6. Clarity or Confusion? On August 31, the governor received AB1711 for consideration after it passed in the California Assembly by a vote of 74-1. The bill would require an agency to post a notice on its internet website when a person or business operating a system on behalf of the agency must issue a security breach notification. Proponents believe the bill would provide certainty to customers (1) that the data breach notification letter they receive is authentic; and (2) the source of the breached data. Bill opponents, however, claim the bill would create more confusion since it requires the agency to post a "notice of data breach" on its own website (to the extent it maintains one), even when the vendor was the source of the breach.

SHARING IS CARING

1. New Cybersecurity Framework Provides Open-Source Communication. On August 10, a group of 18 technology and cybersecurity firms announced the Open Cybersecurity Schema Framework project, which intends to facilitate the exchange of information to help prevent, detect, and ward off cyberattacks more efficiently.

FORGET ME NOT

1. NYDFS Proposes Amendments to Cybersecurity Requirements. On July, 29, the New York Department of Financial Services (NYDFS) released its proposed amendments, seeking to strengthen and expand upon existing cybersecurity requirements. The amendments (1) create a new category of Class A companies; (2) enhance governance, technology, and risk assessment requirements; and (3) impose new notification obligations, including a 72-hour notification to the NYDFS and a 24-hour notification requirement for any extortion payment.

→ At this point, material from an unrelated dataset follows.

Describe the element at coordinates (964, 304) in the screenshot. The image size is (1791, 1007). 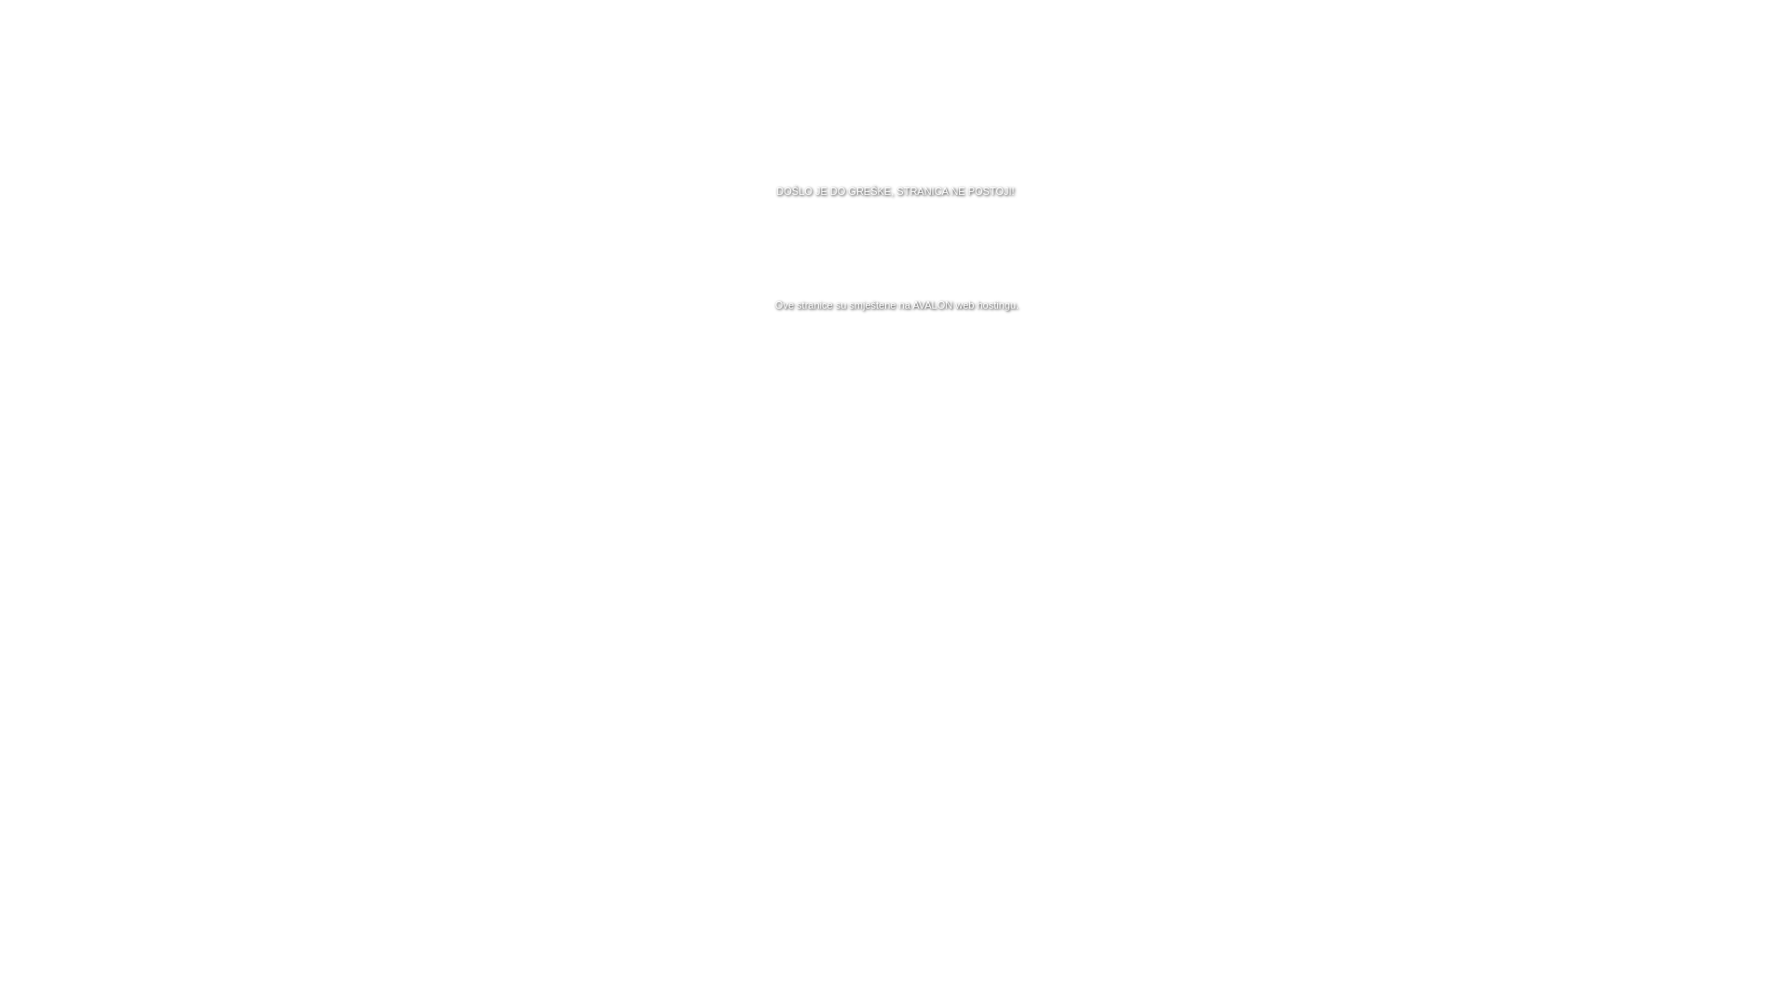
I see `'AVALON web hostingu'` at that location.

For more details, please see Troutman Pepper's Consumer Financial Services Law Monitor article.

POTPOURRI

1. Knowledge Is Power. Beginning in July 2023, all New York attorneys must complete one additional CLE requirement — at least one cybersecurity CLE credit.

AS THE WORLD TURNS

1. Cybercrime Groups Resort to Call-Back Phishing Tactics. Researchers believe at least three distinct groups that separated from the Conti operation have adopted BazarCall phishing tactics as the primary attack vector to gain initial access.

2. REWARD: US Government Seeks Information on Malicious Cyber Criminals. The U.S. government is offering up to $10 million in rewards for information pertaining to five high-ranking members of the Conti ransomware group.